The Versatility Factor

Children's book editors are expected to wear many hats, serving as acquisitions editor, project manager, proofreader, and more. A children's book editor must have broad yet sharp editorial skills, instincts for what will sell, and an absolute passion for children's literature. (You've got to love it, because the pay is awful.)

Summer pointed out that an editor must also be willing to "fight for what's good." In other words, it's not enough to just know what makes a good kids' book. You have to be willing to defend good manuscripts to those who don't "get it."

Suzanne agreed, recalling a manuscript for a book called the Search for the Perfect Pumpkin, which she absolutely loved. The publisher had groaned at the prospect of publishing a Halloween book, and wouldn't even read the manuscript. With some heavy-duty persuasion from Suzanne, he read the book and signed it immediately.


The use of freelancers in the creation of a children's book varies from house to house. Tricycle, for example, uses a large stable of editors and proofreaders, while Chronicle relies more on in-house workers.

Book packagers may actually be the best targets to investigate for freelance opportunities. Book packagers exist to "fill the holes" in publishers' upcoming lists. Because they must crank out titles efficiently and sometimes with little notice, they often need freelance support.

Getting Started

A foot in the door of the publishing industry is not always easy. Amy started as an unpaid intern at Chronicle Books, temped there for a year while completing her master's degree, then took a job as a part-time editor in the children's department. Her advice was to approach publishers whose books you admire and offer yourself as an intern, even on a once-a-week basis. Do a good job, Amy says, and slowly let the publisher come to know your abilities.

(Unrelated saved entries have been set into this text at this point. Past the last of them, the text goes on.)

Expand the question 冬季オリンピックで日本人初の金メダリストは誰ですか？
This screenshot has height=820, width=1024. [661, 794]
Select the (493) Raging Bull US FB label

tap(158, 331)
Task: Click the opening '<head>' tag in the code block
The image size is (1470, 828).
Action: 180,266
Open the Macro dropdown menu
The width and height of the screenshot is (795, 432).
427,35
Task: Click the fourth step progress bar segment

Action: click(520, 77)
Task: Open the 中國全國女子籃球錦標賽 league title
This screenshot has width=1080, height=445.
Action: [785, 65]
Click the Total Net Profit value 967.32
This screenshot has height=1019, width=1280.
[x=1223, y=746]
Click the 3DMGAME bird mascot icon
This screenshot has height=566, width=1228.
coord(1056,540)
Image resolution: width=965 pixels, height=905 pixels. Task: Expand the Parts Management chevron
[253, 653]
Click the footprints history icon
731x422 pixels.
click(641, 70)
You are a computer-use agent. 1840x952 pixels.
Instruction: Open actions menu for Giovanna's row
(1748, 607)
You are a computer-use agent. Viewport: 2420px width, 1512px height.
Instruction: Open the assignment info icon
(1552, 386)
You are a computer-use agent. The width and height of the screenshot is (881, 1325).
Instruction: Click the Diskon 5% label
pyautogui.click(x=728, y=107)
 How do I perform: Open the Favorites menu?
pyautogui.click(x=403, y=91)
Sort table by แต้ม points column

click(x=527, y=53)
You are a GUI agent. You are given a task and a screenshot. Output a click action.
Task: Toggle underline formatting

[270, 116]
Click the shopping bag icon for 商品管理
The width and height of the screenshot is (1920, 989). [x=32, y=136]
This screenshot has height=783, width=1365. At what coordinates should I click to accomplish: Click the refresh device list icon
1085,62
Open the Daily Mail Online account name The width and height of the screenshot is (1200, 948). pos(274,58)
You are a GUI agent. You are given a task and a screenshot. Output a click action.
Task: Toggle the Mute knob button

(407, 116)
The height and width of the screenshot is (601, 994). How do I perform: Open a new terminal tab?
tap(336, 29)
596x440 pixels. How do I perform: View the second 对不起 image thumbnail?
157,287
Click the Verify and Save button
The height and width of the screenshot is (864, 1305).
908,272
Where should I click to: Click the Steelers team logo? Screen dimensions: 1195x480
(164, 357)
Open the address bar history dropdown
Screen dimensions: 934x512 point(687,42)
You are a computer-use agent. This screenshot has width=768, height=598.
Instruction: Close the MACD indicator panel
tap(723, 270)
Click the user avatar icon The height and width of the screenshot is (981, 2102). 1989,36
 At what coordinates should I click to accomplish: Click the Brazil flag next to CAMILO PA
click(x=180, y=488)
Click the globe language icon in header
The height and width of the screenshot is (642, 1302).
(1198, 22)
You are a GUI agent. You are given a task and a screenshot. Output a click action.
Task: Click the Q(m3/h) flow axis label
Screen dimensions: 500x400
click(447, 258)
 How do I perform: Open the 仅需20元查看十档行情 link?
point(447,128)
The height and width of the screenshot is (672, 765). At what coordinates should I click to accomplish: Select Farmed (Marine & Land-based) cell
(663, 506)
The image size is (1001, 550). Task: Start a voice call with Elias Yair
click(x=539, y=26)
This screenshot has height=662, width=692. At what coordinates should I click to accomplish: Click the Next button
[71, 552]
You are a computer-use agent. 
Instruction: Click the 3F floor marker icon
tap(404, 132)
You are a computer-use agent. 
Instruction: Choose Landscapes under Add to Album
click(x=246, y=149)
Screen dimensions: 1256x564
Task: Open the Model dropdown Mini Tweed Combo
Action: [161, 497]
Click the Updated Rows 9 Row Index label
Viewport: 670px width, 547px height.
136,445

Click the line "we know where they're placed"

Before she was an editor, Suzanne taught for many years. On the side, she began writing for educational magazines. Eventually she submitted a book proposal and it was snapped up by a publisher who also offered her a job.

Summer started as an intern at Chronicle, and then was offered a full-time position. Simultaneously, she took classes at UC Extension on editing, book design, and marketing. She also made industry contacts by volunteering with the Bay Area Book Council.

Making Connections

For both aspiring and established children's book editors, Suzanne emphasized that it's vital to reach out and make industry connections. Attending conferences is a big part of that effort.

A short list:

  • International Reading Association
  • Los Angeles Book Festival
  • Society of Children's Book Writers and Illustrators
  • Book Expo America
  • American Library Association
For Authors and Illustrators

Many forum attendees were as interested in getting their manuscript published as they were in becoming a children's book editor.

Q: Must an author also have found an illustrator for the story before submitting?

A: No. In fact, most editors prefer to analyze the text alone, then choose an illustrator. It's part of the editorial function to find the right images to complement a story, and the chances that an author happens to personally know the perfect illustrator are actually pretty slim.

Amy recommended a fantastic resource to answer more of these types of questions: the Society of Children's Book Writers and Illustrators, a professional organization offering support to those interested in the genre.

Market Trends

Whether your interest is in writing or editing for children, it definitely pays to know the market before approaching prospective employers. Several trends on the horizon include:

Nonfiction: "Crossover" books are suitable for both casual reading and classroom use. Finding a way to make history sound appealing makes a book appeal to a wider audience—teachers, parents, AND kids—and increases the sales prospects for the book.

Nonprint Media: Paper engineering that explores the pure artistry of the book form is big these days. Books that involve pop-ups, lift-the-flaps, and other interactive features are selling well. Adults and kids have fun with these books.